Translator-Interpreter Program wins annual Perkins Prize

The student-run Translator-Interpreter Program, which trains bilingual and multilingual Cornell students to serve as volunteer translators and interpreters for community agencies, received the 27th annual James A. Perkins Prize for Interracial and Intercultural Peace and Harmony during a ceremony April 18 at Willard Straight Hall.

Each year, the Perkins Prize is awarded to a Cornell program, organization or event making the most significant contribution to furthering the ideal of university community while respecting values of diversity.

“Fostering a sense of belonging is an important thread in the tapestry of the Cornell community and the honorees being acknowledged tonight – as well as the many who were nominated – represent what it truly means to be a Cornellian,” said Ryan Lombardi, vice president for student and campus life.

The Translator-Interpreter Program (TIP) is the oldest and largest faculty-certified, student-run translation and interpretation program in the United States. It was founded in 2000 by Fatema Sumar ’01 with Joyce Muchan ’97. Originally based in the Public Service Center, it is now part of the David M. Einhorn Center for Community Engagement, co-advised by Angelika Kraemer, director of the Language Resource Center.

Today, TIP is a crucial service providing help in more than 20 languages. The organization trains hundreds of student volunteers providing accessible language translation and interpretation services for more than 300 community agencies in Tompkins County and nationwide. TIP is expanding to work with educational institutions around the country to provide a model of success in addressing language barriers. 

Cornell Trustee Emeritus Thomas W. Jones ’69, MRP ’72, who endowed the Perkins Prize in 1994 in honor of former President James A. Perkins, delivered opening remarks.

“I want to say thank you to all of the 2023 Perkins Prize honorees for giving an affirmative answer to [the question of whether] America can find a way to get to cultural peace and harmony,” he said. 

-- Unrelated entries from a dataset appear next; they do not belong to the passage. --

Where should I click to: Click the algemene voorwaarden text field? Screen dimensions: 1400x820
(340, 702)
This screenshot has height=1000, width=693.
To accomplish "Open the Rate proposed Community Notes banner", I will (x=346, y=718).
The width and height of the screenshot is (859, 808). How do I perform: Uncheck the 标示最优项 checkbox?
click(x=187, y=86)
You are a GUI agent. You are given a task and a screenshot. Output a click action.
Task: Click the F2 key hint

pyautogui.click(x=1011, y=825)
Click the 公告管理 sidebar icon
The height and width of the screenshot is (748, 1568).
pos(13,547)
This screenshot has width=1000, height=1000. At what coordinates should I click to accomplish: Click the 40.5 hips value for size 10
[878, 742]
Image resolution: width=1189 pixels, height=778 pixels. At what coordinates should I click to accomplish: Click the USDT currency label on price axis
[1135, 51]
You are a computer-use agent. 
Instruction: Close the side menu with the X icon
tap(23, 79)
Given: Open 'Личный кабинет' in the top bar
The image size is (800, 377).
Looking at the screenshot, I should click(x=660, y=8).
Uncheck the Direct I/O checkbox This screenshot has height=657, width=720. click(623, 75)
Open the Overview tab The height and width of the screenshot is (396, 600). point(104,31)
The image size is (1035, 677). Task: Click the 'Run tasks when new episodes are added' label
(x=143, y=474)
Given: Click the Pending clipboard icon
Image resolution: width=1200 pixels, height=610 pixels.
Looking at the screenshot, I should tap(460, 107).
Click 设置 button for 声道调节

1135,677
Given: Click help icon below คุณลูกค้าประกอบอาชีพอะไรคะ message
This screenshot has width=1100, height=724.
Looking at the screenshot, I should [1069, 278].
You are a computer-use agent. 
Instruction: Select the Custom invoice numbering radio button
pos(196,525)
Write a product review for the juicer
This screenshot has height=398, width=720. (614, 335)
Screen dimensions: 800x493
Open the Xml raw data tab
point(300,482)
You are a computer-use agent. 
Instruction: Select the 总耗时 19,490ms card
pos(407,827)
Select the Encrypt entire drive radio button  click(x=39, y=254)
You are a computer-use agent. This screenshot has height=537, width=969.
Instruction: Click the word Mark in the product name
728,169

Receiving the Perkins Prize honorable mention was the Advocacy Project, a 501(c)(3) nonprofit dedicated to democratizing advocacy by helping to make the skills inherent to advocacy – public speaking, storytelling, outreach, coalition-building, mobilization – accessible to all.

The Advocacy Project’s recent campaigns include public speaking and professional development training for formerly incarcerated individuals with Opportunities, Alternatives and Resources of Tompkins Country, training on self-advocacy in employment for parolees with the Cornell University Parole Initiative, and an advocacy symposium for Buffalo-based nonprofits working in marginalized communities.

“We are so proud of the many accomplishments of our student organizations and campus influencers, leaders, and educators,” said Marla Love, the Robert W. and Elizabeth C. Staley Dean of Students. “These nominations, and tonight’s award winners, truly highlight the university community and their desire to further enhance a sense of belonging that values diversity.”

Stephen D’Angelo is assistant director of communications for Student and Campus Life.

Read this story in The Cornell Chronicle.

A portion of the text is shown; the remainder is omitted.